▶ **Task details**: Copy the lines below that contain "will".

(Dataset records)
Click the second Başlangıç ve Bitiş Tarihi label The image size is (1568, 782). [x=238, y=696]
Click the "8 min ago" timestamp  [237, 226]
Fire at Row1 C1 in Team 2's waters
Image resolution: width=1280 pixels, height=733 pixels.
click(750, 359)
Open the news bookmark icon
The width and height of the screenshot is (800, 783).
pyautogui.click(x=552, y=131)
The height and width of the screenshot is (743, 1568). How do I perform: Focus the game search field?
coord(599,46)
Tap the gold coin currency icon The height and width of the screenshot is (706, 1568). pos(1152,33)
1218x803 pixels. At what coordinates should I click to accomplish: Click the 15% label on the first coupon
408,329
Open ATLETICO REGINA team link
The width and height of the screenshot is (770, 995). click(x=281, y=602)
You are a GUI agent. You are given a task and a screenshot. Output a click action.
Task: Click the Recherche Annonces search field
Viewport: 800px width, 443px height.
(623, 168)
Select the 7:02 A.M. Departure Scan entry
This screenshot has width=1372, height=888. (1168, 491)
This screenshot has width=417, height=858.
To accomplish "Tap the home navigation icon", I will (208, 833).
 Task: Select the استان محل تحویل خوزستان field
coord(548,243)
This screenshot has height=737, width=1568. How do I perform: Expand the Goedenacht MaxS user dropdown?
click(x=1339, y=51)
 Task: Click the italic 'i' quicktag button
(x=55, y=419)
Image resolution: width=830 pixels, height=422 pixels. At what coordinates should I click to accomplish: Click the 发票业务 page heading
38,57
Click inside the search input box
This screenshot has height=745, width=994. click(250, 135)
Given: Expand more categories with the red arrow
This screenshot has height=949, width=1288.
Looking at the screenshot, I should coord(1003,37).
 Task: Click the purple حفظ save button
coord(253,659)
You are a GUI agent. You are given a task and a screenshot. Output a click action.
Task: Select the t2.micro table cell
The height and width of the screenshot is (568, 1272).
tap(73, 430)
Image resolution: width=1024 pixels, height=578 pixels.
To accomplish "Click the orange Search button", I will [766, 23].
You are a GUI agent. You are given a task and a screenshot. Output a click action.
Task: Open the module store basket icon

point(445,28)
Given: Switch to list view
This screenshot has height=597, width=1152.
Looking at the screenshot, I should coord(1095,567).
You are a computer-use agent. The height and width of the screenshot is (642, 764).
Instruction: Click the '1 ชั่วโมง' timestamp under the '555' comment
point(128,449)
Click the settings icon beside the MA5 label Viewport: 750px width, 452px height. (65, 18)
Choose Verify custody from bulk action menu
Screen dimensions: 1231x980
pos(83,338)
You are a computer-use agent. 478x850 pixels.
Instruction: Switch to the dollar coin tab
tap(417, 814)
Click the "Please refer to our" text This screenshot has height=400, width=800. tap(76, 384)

▶ **Task answer**:
To accomplish "Tap the home navigation icon", I will (208, 833).
To accomplish "Click the orange Search button", I will [766, 23].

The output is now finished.